Pour remédier à ces problèmes, le seuil de principe pour l’application des mesures de vigilance en présence de transactions occasionnelles passera de 15.000€ à 10.000€.

Par l’effet du Règlement, ce seuil sera d’application directe pour tous les États membres. La révision de ce plafond sera réservée à l’Autorité qui pourra, au travers de normes techniques de réglementation, le rabaisser pour certains secteurs à risque.

Ainsi, un nombre plus important d’entités seront concernés par les exigences de LCB-FT, dont la toute première obligation est de réaliser une évaluation des risques.

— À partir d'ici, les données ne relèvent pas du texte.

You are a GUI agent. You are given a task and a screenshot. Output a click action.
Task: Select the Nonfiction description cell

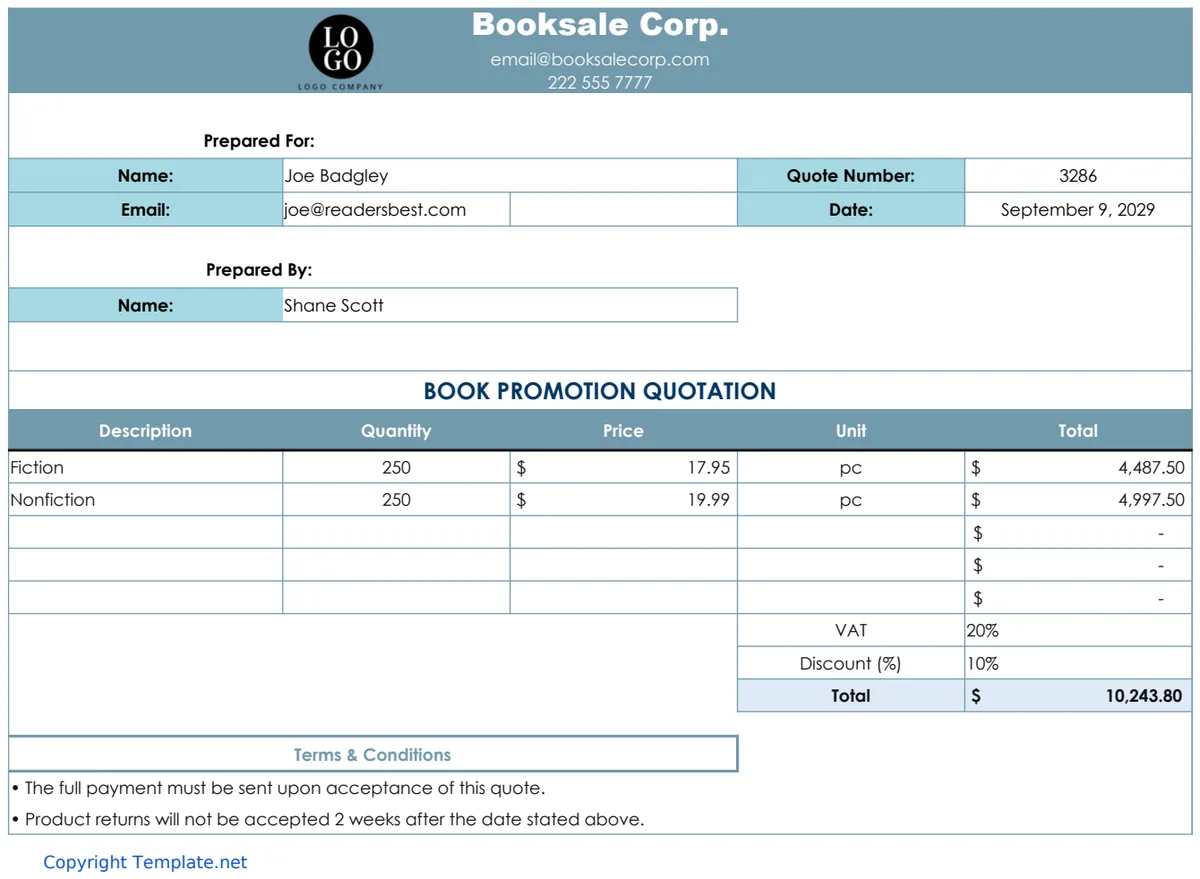(x=145, y=500)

Dans ce domaine aussi, la proposition de Règlement innove en étendant son périmètre.

de nouvelles dispositions en matière d’évaluation des risques

Le Règlement prévoit de nouvelles mesures afin de limiter les risques en lien avec le financement de la prolifération d’armes de destruction massive, et instaure une nouvelle méthodologie pour identifier les pays à risque.

le financement de la prolifération : nouvelle frontière en matière d’évaluation et de gestion des risques

Tenant compte des derniers amendements apportés aux recommandations du Groupe d’Action Financière (GAFI), la proposition de Règlement introduit l’obligation pour les entités assujetties d’identifier, évaluer, gérer et atténuer les risques de non-exécution et de contournement des sanctions financières ciblées en matière de financement de la prolifération.

Les sanctions financières en question sont des mesures de gel des avoirs et d’interdiction de mises à disposition directe ou indirecte de fonds et de ressources économiques. Elles sont prévues dans les décisions 2010/413/PESC et (PESC) 2016/849 du Conseil et les règlements (UE) 267/2012 et 2017/1509, tels que modifiés.

Ces mesures concernent plus particulièrement des personnes ou entités impliquées dans le développement d’armes nucléaires, de missiles balistiques ou d’autres armes de destruction massive en lien avec l’Iran et la Corée du Nord. Ayant recours à des techniques de plus en plus sophistiquées pour échapper aux dispositifs de screening à l’entrée en relation d’affaires (par exemple, via le recours à des sociétés écrans afin d’échapper aux sanctions internationales), une approche « tick the box » n’est plus suffisante et les entités assujetties devront donc identifier le risque de non-exécution et de contournement de ce dispositif.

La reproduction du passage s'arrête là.